══ TRECHO SELECIONADO

Keywords: War, Doctrine, Politics, United States, Technology.
Introdução
A partir do questionamento de como as forças armadas dos Estados Unidos (EUA), em particular o seu Exército, evoluem diante da mudança do paradigma dos conflitos, a investigação buscou analisar a evolução doutrinária da Força Terrestre do país supracitado. A pesquisa possui como recorte o contexto histórico que vai da Guerra do Vietnã até a chamada “Guerra ao Terror”[1], esta última iniciada após os atentados ocorridos em território norte-americano em 11 de setembro de 2001. Essa nova ameaça passou a definir como eixo estratégico a guerra contra um inimigo preponderantemente não estatal, posicionado tanto dentro como fora das fronteiras de um Estado. Para além do objetivo proposto, e com base no balanço histórico objetivado, buscaremos também lançar luz sobre a atualização doutrinária recente, no contexto do retorno da competição entre grandes potências.
Desde a Primeira Guerra Mundial os grandes confrontos são percebidos como um princípio dinâmico da história de uma sociedade, o qual provoca mudanças paradigmáticas na historiografia (CORREIA, 2014). Com o desenvolvimento da grande guerra que se iniciou em 1914, é possível perceber a evolução da sua historiografia investigada por autores como Antoine Prost e Jay Winter, no livro Penser la Grande Guerre (WINTER; PROST, 2004). Essa realidade não é diferente do que acontecia no século XIX. Ao avaliarmos a guerra como um fenômeno político e social, nos damos conta da importância de se compreender os impactos causados pelos conflitos ao longo da história.
Nesse contexto, entendemos que há uma infinidade de possibilidades de estudo sobre a guerra, o que proporciona a interdisciplinaridade. Esta, tornada possível graças à revisão dos tradicionais modelos teórico-metodológicos no campo da História Militar. Essa mudança paradigmática é fruto de ruptura ocorrida nos anos 1990, que possibilitou a ampliação das categorias conceituais aplicadas às análises, levando ao surgimento de uma Nova História Militar (CASTRO; IZECKSOHN; KRAAY, 2004; PEDROSA, 2011). No Brasil, o movimento de renovação coincide com o fim do regime militar em 1985, e com a implantação da Constituição Federal da República em 1988. Ambos os eventos contribuíram para o início da diminuição das tensões político-ideológicas existentes entre os pesquisadores civis e os militares (PEDROSA, 2011), em particular no que diz respeito à dificuldade de acesso aos documentos para estudos sobre as Forças Armadas (CASTRO; IZECKSOHN; KRAAY, 2004).
Para o estudo da guerra aplicado ao tempo presente, partimos do entendimento inicial sobre como a história e a historiografia se colocam em relação à discussão. No passado, muitas obras foram publicadas usando a abordagem da História Militar Tradicional, que se desenvolveu junto com a produção histórica positivista nos séculos XIX e XX. O modelo valorizava a Guerra como objeto do campo da história política, com base nos estudos sobre o Estado Nacional, a formação do território, a demarcação das fronteiras e as relações diplomáticas. Como coloca o historiador Pedrosa:
A História Militar tradicional tem sido o campo de “militares historiadores”. Em geral, tem pouca acuidade metodológica, pois não resulta do trabalho de historiadores profissionais, mas de aficionados. Tende, portanto, à grandiloqüência e à adjetivação excessiva. É basicamente uma história descritiva e busca o ideal de apresentar “os fatos como aconteceram”. (PEDROSA, 2011, p. 8, grifo nosso)

════

** DETALHES DO EXERCÍCIO **
Redija a continuação do texto sobre a doutrina do Exército norte-americano, começando logo após a última frase apresentada. A listagem constitui material à parte e não guarda relação com o texto sobre a doutrina do Exército norte-americano.

══ LISTAGEM FORNECIDA

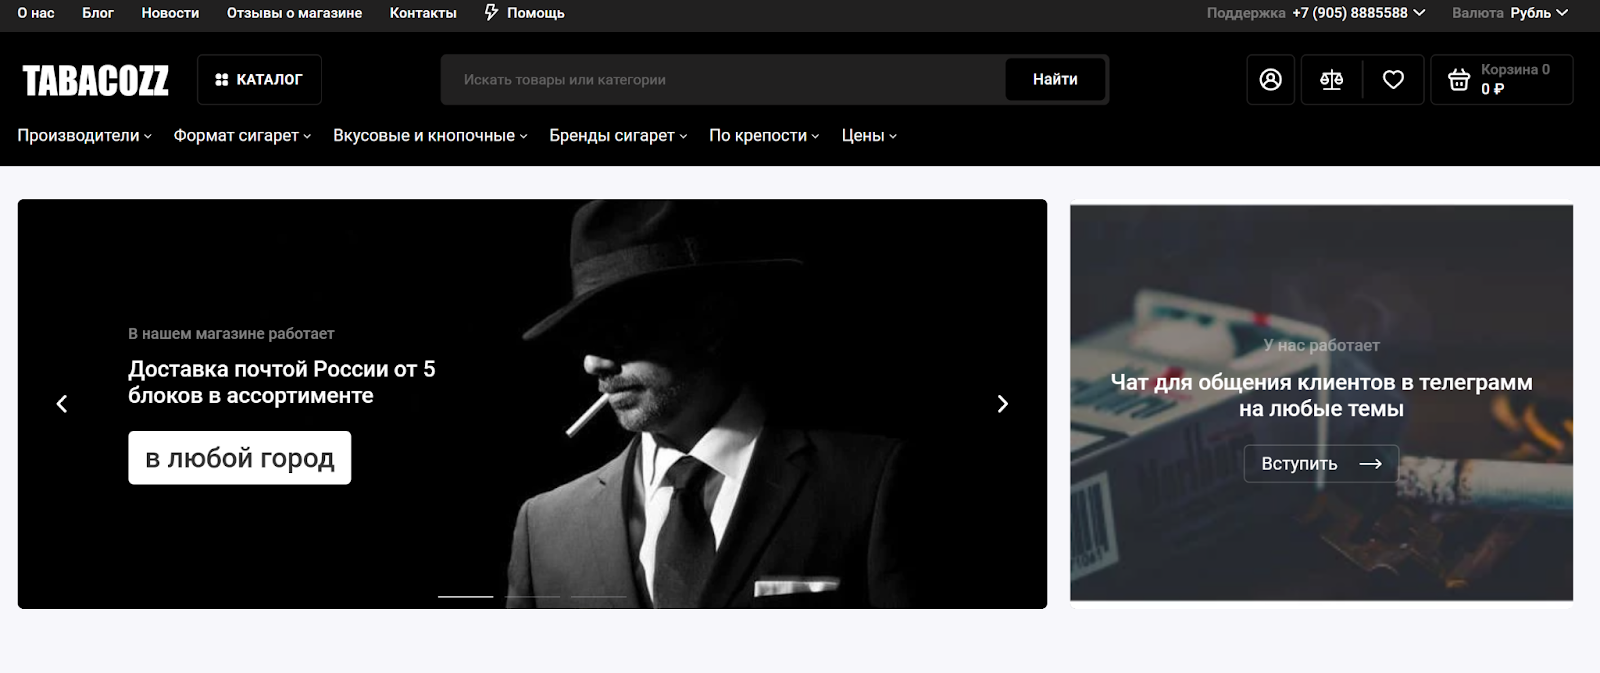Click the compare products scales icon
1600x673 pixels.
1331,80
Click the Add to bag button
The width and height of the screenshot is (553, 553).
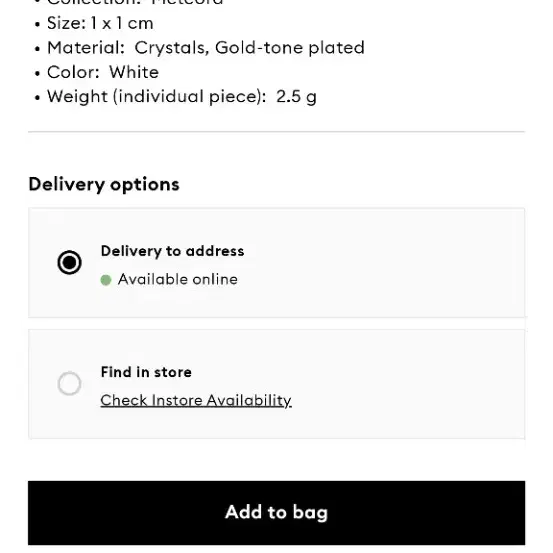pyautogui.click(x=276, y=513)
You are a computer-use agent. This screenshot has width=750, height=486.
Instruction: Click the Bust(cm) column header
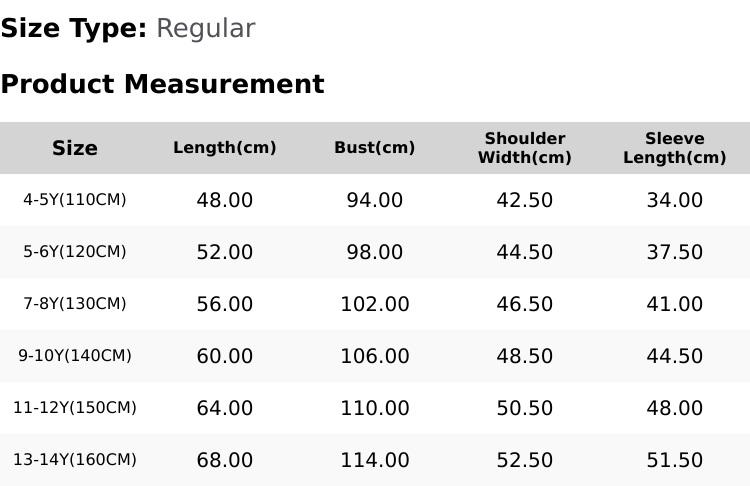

════

** RESPOSTA DO EXERCÍCIO **
Com um trabalho bibliográfico histórico mais apurado, fica claro que os eventos militares já eram investigados cientificamente desde o século XIX. Essa modalidade de produção de conhecimento caracterizava-se como estudos metódicos, lineares e valorizados na medida em que legitimavam as ações políticas do Estado. Os dois principais modelos seguidos pela História Militar no século XIX foram elaborados pelo estrategista militar prussiano Carl Philipp Gottlieb Von Clausewitz[2] e por Leopoldo Von Ranke. Enfatizando a relação entre guerra e política, colocando-a em contexto histórico e social, a obra Da Guerra (CLAUSEWITZ, 1984), principal tratado sobre o tema, analisa a guerra em sua essência, atrelada às sociedades modernas da época.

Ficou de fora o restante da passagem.